Los veintiañeros con las cholas en la mano comiéndose el mundo y las gorras viradas para atrás, en breve vaciarán la nevera para acto seguido beberse todo en la avenida que la noche está próxima...y así un día tras otro, es verano; el recién llegado, en torno a las 70 primaveras, camina incrédulo, pantalón corto, camisa, gorra, piernas ultrablancas, cholas y debajo de las cholas...unos calcetines blancos que cantan una barbaridad; los que llevan casi una semana, de tez rojo gamba y evidentemente ya descubrieron que no tiene sentido caminar con zapatos por la orilla, así que están descalzos; los nativos a), hoy me apunté a esta modalidad, se trata de caminar prácticamente sin levantar los pies, como arrastrándolos, en modo tranquilidad absoluta. Suelen tener el torso sin camisa, ni gorra, ensalitrados totales; los nativos b), modo deportivo, en formato marcha olímpica, encendieron la mecha que tienen en el pompis y caminan a toda velocidad con el único propósito de bajar los excesos del verano...después de la caminata se hincharán a todo, para mañana volver a caminar a toda mecha.

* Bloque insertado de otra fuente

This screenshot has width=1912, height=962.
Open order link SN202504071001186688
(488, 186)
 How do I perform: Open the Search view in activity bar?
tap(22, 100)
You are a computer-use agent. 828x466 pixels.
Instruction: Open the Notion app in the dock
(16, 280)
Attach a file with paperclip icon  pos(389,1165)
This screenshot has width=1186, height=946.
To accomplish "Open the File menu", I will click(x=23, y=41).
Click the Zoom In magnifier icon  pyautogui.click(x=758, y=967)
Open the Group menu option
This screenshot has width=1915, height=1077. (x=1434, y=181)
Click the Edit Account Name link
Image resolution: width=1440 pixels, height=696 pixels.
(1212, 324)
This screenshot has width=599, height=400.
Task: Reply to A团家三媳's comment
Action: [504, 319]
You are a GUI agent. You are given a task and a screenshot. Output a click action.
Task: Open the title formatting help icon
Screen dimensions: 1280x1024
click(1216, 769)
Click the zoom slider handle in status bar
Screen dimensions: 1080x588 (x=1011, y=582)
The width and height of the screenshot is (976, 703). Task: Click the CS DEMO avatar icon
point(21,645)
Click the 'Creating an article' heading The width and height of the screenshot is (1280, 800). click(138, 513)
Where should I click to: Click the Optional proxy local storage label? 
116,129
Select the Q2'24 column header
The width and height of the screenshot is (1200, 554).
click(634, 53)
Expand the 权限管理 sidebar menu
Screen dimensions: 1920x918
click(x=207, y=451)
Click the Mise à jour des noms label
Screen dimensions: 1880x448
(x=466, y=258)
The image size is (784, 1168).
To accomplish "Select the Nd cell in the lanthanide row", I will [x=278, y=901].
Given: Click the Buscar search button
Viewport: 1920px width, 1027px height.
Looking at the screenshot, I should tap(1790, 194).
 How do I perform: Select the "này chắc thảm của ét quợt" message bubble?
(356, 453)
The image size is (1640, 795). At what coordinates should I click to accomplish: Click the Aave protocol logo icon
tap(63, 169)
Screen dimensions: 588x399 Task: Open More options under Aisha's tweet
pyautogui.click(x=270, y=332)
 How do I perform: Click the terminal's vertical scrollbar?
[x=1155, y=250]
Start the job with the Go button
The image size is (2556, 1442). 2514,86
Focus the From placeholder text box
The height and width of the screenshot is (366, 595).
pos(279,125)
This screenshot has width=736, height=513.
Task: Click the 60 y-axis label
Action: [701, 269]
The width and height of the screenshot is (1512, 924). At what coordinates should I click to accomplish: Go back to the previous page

En medio de todo este trajín, familias enteras construyendo más castillos de arena que en Escocia, unas gaviotas que aletean el atardecer y los aviones que se aproximan a Guacimeta para traer más caminantes-bañistas. La cuadratura del círculo. 

A la vuelta seguí andando en dirección sur, a la altura del hotel San Antonio y me encontré esta maravilla. 

Para días de fuerte viento este es el sitio, el hotel cobija por completo la calita.